What you will do:
Start at the line with "Collapse the Videokártyák" in the records below, stop at the line with "Click the vertical-align", and return every line in that span exactly, the two end lines included.

Given entries:

= = = =

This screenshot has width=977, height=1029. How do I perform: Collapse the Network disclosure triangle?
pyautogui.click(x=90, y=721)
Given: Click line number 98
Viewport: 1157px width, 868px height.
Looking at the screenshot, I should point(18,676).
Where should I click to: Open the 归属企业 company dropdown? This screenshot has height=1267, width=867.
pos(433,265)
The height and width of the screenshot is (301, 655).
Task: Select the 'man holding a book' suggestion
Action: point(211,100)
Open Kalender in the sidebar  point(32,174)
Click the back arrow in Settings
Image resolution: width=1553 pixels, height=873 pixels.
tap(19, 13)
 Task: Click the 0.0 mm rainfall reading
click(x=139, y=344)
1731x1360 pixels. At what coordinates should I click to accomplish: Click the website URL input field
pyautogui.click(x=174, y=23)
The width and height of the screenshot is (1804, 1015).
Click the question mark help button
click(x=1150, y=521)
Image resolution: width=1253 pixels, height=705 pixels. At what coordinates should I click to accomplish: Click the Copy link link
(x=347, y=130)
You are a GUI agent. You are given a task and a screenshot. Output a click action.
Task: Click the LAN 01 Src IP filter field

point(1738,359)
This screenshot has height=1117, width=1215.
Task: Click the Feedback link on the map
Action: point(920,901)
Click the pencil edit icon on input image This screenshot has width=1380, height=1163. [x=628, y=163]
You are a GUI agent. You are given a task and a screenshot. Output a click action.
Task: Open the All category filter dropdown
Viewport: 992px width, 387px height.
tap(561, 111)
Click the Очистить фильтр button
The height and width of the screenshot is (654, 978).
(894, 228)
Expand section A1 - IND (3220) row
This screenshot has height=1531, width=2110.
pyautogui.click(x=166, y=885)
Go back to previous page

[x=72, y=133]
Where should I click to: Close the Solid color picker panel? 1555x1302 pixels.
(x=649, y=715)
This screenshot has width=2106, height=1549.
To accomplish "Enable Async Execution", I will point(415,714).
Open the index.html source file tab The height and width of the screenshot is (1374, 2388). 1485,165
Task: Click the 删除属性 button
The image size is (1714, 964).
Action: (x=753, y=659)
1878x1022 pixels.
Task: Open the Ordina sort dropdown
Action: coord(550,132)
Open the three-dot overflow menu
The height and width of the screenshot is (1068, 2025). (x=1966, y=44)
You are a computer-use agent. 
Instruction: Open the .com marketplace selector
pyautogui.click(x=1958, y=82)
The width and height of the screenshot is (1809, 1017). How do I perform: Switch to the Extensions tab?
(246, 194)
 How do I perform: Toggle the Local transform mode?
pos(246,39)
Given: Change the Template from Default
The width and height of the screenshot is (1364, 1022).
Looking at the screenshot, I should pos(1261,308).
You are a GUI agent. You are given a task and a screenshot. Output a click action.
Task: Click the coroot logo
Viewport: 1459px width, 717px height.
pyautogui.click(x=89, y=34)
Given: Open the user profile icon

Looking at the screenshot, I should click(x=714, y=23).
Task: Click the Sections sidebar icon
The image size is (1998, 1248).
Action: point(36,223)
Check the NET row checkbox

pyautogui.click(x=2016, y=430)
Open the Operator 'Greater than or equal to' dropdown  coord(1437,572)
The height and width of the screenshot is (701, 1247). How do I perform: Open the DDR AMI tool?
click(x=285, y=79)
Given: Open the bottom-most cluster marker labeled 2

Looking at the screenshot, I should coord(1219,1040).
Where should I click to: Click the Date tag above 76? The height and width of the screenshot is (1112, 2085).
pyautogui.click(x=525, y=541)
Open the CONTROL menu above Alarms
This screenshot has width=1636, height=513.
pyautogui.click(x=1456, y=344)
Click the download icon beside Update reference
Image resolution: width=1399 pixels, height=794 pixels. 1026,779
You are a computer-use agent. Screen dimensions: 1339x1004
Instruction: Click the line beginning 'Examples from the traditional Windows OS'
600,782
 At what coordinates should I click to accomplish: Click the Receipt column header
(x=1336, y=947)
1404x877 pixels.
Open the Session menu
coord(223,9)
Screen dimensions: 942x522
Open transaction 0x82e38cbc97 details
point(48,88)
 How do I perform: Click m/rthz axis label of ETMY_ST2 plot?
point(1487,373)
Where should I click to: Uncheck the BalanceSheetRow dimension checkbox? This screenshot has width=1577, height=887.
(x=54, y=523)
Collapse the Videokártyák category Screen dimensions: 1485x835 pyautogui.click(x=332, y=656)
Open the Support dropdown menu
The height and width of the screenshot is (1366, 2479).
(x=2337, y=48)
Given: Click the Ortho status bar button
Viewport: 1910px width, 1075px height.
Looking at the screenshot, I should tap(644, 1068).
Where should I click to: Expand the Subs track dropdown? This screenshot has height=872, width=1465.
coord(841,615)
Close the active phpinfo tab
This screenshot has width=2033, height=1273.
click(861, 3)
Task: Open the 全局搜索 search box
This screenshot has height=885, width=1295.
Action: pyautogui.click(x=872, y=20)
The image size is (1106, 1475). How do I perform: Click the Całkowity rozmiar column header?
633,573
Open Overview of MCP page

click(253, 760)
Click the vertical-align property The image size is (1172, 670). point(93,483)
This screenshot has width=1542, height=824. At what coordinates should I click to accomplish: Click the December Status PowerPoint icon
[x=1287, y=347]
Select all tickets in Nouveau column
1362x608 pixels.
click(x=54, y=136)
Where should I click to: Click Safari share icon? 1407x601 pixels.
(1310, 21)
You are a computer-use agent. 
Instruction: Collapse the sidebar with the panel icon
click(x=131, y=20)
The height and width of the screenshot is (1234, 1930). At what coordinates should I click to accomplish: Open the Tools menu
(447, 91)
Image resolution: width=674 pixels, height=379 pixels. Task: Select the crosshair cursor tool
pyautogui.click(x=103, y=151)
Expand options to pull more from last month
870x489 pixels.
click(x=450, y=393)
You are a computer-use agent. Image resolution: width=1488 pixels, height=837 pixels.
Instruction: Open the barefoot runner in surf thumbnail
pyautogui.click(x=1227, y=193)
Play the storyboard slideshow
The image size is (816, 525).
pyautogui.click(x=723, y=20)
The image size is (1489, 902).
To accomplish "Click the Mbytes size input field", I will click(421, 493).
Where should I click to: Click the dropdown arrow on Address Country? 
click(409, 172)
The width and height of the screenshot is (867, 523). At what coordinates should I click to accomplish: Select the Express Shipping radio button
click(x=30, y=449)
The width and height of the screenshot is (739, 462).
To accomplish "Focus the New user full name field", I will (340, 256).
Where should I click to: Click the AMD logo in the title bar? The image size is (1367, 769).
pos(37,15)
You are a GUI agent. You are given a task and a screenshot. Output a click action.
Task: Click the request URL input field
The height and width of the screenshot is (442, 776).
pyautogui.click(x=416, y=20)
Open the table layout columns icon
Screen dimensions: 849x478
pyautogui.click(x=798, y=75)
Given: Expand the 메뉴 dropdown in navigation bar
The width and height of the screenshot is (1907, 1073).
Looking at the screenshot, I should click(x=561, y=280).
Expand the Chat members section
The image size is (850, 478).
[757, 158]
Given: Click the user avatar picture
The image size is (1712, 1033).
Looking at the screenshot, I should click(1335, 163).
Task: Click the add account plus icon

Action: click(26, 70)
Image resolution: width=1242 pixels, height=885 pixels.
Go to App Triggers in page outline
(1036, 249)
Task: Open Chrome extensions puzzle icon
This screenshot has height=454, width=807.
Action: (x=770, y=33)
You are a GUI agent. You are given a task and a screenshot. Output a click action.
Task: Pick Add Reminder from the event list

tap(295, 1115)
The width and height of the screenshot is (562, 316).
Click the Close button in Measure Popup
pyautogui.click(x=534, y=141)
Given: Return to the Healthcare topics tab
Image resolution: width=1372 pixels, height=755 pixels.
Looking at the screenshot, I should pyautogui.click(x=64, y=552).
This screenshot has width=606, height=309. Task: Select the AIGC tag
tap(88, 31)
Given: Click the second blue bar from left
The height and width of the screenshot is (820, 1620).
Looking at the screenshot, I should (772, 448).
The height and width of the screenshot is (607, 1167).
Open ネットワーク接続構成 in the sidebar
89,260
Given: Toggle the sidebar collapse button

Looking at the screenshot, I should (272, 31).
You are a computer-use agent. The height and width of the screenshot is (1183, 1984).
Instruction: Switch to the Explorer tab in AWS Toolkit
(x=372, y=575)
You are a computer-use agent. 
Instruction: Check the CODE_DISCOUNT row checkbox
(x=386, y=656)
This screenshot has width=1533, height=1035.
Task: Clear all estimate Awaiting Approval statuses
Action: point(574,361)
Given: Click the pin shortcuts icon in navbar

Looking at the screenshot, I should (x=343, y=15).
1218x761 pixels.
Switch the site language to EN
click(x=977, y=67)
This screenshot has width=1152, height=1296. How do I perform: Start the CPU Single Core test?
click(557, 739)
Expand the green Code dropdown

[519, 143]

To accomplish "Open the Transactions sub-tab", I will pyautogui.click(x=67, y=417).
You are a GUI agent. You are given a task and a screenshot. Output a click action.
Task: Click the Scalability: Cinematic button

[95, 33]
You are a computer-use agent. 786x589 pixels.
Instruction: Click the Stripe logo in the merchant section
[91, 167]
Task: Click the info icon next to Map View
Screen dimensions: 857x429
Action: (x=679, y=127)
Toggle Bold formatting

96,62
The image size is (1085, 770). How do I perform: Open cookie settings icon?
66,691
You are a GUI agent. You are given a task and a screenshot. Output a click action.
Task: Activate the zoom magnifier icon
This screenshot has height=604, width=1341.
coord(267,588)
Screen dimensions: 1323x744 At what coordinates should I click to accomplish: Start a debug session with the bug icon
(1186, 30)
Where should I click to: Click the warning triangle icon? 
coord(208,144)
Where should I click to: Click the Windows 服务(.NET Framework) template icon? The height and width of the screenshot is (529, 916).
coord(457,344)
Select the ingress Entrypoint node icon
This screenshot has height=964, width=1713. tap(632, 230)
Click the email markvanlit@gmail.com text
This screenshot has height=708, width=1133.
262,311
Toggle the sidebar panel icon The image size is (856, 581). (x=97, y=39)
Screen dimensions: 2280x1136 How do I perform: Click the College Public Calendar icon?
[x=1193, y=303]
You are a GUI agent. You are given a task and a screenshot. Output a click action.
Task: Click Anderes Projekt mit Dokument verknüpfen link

= = = =

Exercise solution:
Collapse the Videokártyák category Screen dimensions: 1485x835 pyautogui.click(x=332, y=656)
Open the Support dropdown menu
The height and width of the screenshot is (1366, 2479).
(x=2337, y=48)
Given: Click the Ortho status bar button
Viewport: 1910px width, 1075px height.
Looking at the screenshot, I should tap(644, 1068).
Where should I click to: Expand the Subs track dropdown? This screenshot has height=872, width=1465.
coord(841,615)
Close the active phpinfo tab
This screenshot has width=2033, height=1273.
click(861, 3)
Task: Open the 全局搜索 search box
This screenshot has height=885, width=1295.
Action: pyautogui.click(x=872, y=20)
The image size is (1106, 1475). How do I perform: Click the Całkowity rozmiar column header?
633,573
Open Overview of MCP page

click(253, 760)
Click the vertical-align property The image size is (1172, 670). point(93,483)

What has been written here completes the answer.